#### [EXERCISE REQUIREMENTS]
Look at the entries below and reproduce them exactly.

++++ DATA FOR REVIEW

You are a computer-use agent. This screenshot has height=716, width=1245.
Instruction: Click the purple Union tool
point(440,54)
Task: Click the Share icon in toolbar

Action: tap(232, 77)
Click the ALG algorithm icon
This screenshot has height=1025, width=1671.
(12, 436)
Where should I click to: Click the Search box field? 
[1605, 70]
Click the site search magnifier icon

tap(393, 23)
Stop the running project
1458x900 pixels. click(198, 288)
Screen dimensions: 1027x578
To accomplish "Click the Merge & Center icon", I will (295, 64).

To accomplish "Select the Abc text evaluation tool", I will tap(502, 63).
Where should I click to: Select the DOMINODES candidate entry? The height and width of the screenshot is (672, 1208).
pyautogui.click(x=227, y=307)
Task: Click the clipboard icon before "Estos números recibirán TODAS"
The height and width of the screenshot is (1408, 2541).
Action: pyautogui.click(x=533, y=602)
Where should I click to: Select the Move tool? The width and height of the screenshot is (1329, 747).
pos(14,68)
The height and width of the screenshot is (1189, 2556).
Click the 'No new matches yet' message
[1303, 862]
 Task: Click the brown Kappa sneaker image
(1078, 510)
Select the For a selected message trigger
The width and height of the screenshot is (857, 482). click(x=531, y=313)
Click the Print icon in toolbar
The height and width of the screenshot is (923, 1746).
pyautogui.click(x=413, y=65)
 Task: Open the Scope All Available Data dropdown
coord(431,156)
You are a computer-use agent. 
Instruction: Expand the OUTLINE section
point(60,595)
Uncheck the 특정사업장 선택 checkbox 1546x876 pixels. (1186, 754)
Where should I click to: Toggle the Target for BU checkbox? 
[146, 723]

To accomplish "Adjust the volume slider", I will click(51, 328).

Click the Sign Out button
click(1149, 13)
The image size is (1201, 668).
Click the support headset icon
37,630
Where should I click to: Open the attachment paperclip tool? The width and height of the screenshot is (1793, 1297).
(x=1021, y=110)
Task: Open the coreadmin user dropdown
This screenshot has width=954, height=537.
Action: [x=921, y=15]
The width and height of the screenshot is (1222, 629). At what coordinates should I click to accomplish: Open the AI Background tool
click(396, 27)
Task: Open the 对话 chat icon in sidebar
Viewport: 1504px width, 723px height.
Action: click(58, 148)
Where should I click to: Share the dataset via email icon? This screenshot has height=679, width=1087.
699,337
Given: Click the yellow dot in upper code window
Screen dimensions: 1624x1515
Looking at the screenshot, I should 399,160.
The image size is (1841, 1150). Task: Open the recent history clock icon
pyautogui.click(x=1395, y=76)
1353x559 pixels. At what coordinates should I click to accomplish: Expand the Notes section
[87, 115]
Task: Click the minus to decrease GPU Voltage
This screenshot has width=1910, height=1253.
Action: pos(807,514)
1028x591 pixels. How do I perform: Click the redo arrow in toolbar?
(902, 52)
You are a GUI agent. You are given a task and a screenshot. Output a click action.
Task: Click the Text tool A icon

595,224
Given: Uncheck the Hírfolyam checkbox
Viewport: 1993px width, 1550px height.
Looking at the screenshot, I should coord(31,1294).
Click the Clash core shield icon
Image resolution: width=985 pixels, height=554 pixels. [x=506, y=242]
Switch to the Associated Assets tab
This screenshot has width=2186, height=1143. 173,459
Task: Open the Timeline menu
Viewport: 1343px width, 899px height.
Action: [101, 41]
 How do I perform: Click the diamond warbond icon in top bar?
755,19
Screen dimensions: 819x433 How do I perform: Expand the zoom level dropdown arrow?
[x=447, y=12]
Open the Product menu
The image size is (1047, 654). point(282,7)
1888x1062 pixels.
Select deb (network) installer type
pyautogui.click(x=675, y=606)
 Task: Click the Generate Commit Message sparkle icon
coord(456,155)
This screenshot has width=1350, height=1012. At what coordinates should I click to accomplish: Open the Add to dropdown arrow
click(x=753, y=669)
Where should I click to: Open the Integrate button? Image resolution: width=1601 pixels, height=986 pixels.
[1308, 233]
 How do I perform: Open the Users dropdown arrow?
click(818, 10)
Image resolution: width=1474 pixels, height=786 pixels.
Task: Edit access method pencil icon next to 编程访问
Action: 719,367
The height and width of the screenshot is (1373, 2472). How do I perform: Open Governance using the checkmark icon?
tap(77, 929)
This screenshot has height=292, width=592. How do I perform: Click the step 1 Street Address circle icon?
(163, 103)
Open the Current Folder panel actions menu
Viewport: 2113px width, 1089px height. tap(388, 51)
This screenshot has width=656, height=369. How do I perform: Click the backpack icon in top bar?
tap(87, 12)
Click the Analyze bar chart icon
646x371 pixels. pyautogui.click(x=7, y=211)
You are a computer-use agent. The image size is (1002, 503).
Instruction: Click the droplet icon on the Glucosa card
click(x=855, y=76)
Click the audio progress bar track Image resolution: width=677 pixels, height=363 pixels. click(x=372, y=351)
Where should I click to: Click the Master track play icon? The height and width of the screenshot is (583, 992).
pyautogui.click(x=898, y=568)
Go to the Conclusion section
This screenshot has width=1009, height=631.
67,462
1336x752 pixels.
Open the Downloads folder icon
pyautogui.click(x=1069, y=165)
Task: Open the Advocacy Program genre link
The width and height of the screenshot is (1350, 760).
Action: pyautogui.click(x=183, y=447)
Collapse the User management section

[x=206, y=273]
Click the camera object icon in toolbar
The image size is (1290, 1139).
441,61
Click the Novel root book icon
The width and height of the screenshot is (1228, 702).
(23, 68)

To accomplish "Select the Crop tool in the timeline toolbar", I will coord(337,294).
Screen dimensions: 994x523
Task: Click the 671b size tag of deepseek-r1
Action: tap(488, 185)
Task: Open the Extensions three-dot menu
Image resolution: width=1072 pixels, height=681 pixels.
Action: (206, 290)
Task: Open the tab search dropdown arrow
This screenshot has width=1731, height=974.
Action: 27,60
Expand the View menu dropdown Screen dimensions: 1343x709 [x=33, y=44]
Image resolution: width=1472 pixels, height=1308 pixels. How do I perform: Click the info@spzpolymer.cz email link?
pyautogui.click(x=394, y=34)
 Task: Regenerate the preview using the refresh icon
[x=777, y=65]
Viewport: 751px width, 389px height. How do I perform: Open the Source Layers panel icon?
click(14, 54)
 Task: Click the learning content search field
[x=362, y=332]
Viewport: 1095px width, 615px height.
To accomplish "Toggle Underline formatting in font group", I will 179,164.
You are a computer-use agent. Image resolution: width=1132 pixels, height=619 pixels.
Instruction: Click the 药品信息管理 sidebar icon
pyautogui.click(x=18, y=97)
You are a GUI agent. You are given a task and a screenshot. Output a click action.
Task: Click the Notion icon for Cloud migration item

++++++++

#### [RESULT FOR THIS TASK]
You are a computer-use agent. This screenshot has height=716, width=1245.
Instruction: Click the purple Union tool
point(440,54)
Task: Click the Share icon in toolbar

Action: tap(232, 77)
Click the ALG algorithm icon
This screenshot has height=1025, width=1671.
(12, 436)
Where should I click to: Click the Search box field? 
[1605, 70]
Click the site search magnifier icon

tap(393, 23)
Stop the running project
1458x900 pixels. click(198, 288)
Screen dimensions: 1027x578
To accomplish "Click the Merge & Center icon", I will (295, 64).

To accomplish "Select the Abc text evaluation tool", I will tap(502, 63).
Where should I click to: Select the DOMINODES candidate entry? The height and width of the screenshot is (672, 1208).
pyautogui.click(x=227, y=307)
Task: Click the clipboard icon before "Estos números recibirán TODAS"
The height and width of the screenshot is (1408, 2541).
Action: pyautogui.click(x=533, y=602)
Where should I click to: Select the Move tool? The width and height of the screenshot is (1329, 747).
pos(14,68)
The height and width of the screenshot is (1189, 2556).
Click the 'No new matches yet' message
[1303, 862]
 Task: Click the brown Kappa sneaker image
(1078, 510)
Select the For a selected message trigger
The width and height of the screenshot is (857, 482). click(x=531, y=313)
Click the Print icon in toolbar
The height and width of the screenshot is (923, 1746).
pyautogui.click(x=413, y=65)
 Task: Open the Scope All Available Data dropdown
coord(431,156)
You are a computer-use agent. 
Instruction: Expand the OUTLINE section
point(60,595)
Uncheck the 특정사업장 선택 checkbox 1546x876 pixels. (1186, 754)
Where should I click to: Toggle the Target for BU checkbox? 
[146, 723]

To accomplish "Adjust the volume slider", I will click(51, 328).

Click the Sign Out button
click(1149, 13)
The image size is (1201, 668).
Click the support headset icon
37,630
Where should I click to: Open the attachment paperclip tool? The width and height of the screenshot is (1793, 1297).
(x=1021, y=110)
Task: Open the coreadmin user dropdown
This screenshot has width=954, height=537.
Action: [x=921, y=15]
The width and height of the screenshot is (1222, 629). At what coordinates should I click to accomplish: Open the AI Background tool
click(396, 27)
Task: Open the 对话 chat icon in sidebar
Viewport: 1504px width, 723px height.
Action: click(58, 148)
Where should I click to: Share the dataset via email icon? This screenshot has height=679, width=1087.
699,337
Given: Click the yellow dot in upper code window
Screen dimensions: 1624x1515
Looking at the screenshot, I should 399,160.
The image size is (1841, 1150). Task: Open the recent history clock icon
pyautogui.click(x=1395, y=76)
1353x559 pixels. At what coordinates should I click to accomplish: Expand the Notes section
[87, 115]
Task: Click the minus to decrease GPU Voltage
This screenshot has width=1910, height=1253.
Action: pos(807,514)
1028x591 pixels. How do I perform: Click the redo arrow in toolbar?
(902, 52)
You are a GUI agent. You are given a task and a screenshot. Output a click action.
Task: Click the Text tool A icon

595,224
Given: Uncheck the Hírfolyam checkbox
Viewport: 1993px width, 1550px height.
Looking at the screenshot, I should coord(31,1294).
Click the Clash core shield icon
Image resolution: width=985 pixels, height=554 pixels. [x=506, y=242]
Switch to the Associated Assets tab
This screenshot has width=2186, height=1143. 173,459
Task: Open the Timeline menu
Viewport: 1343px width, 899px height.
Action: [101, 41]
 How do I perform: Click the diamond warbond icon in top bar?
755,19
Screen dimensions: 819x433 How do I perform: Expand the zoom level dropdown arrow?
[x=447, y=12]
Open the Product menu
The image size is (1047, 654). point(282,7)
1888x1062 pixels.
Select deb (network) installer type
pyautogui.click(x=675, y=606)
 Task: Click the Generate Commit Message sparkle icon
coord(456,155)
This screenshot has width=1350, height=1012. At what coordinates should I click to accomplish: Open the Add to dropdown arrow
click(x=753, y=669)
Where should I click to: Open the Integrate button? Image resolution: width=1601 pixels, height=986 pixels.
[1308, 233]
 How do I perform: Open the Users dropdown arrow?
click(818, 10)
Image resolution: width=1474 pixels, height=786 pixels.
Task: Edit access method pencil icon next to 编程访问
Action: 719,367
The height and width of the screenshot is (1373, 2472). How do I perform: Open Governance using the checkmark icon?
tap(77, 929)
This screenshot has height=292, width=592. How do I perform: Click the step 1 Street Address circle icon?
(163, 103)
Open the Current Folder panel actions menu
Viewport: 2113px width, 1089px height. tap(388, 51)
This screenshot has width=656, height=369. How do I perform: Click the backpack icon in top bar?
tap(87, 12)
Click the Analyze bar chart icon
646x371 pixels. pyautogui.click(x=7, y=211)
You are a computer-use agent. The image size is (1002, 503).
Instruction: Click the droplet icon on the Glucosa card
click(x=855, y=76)
Click the audio progress bar track Image resolution: width=677 pixels, height=363 pixels. click(x=372, y=351)
Where should I click to: Click the Master track play icon? The height and width of the screenshot is (583, 992).
pyautogui.click(x=898, y=568)
Go to the Conclusion section
This screenshot has width=1009, height=631.
67,462
1336x752 pixels.
Open the Downloads folder icon
pyautogui.click(x=1069, y=165)
Task: Open the Advocacy Program genre link
The width and height of the screenshot is (1350, 760).
Action: pyautogui.click(x=183, y=447)
Collapse the User management section

[x=206, y=273]
Click the camera object icon in toolbar
The image size is (1290, 1139).
441,61
Click the Novel root book icon
The width and height of the screenshot is (1228, 702).
(23, 68)

To accomplish "Select the Crop tool in the timeline toolbar", I will coord(337,294).
Screen dimensions: 994x523
Task: Click the 671b size tag of deepseek-r1
Action: tap(488, 185)
Task: Open the Extensions three-dot menu
Image resolution: width=1072 pixels, height=681 pixels.
Action: (206, 290)
Task: Open the tab search dropdown arrow
This screenshot has width=1731, height=974.
Action: 27,60
Expand the View menu dropdown Screen dimensions: 1343x709 [x=33, y=44]
Image resolution: width=1472 pixels, height=1308 pixels. How do I perform: Click the info@spzpolymer.cz email link?
pyautogui.click(x=394, y=34)
 Task: Regenerate the preview using the refresh icon
[x=777, y=65]
Viewport: 751px width, 389px height. How do I perform: Open the Source Layers panel icon?
click(14, 54)
 Task: Click the learning content search field
[x=362, y=332]
Viewport: 1095px width, 615px height.
To accomplish "Toggle Underline formatting in font group", I will 179,164.
You are a computer-use agent. Image resolution: width=1132 pixels, height=619 pixels.
Instruction: Click the 药品信息管理 sidebar icon
pyautogui.click(x=18, y=97)
You are a GUI agent. You are given a task and a screenshot. Output a click action.
Task: Click the Notion icon for Cloud migration item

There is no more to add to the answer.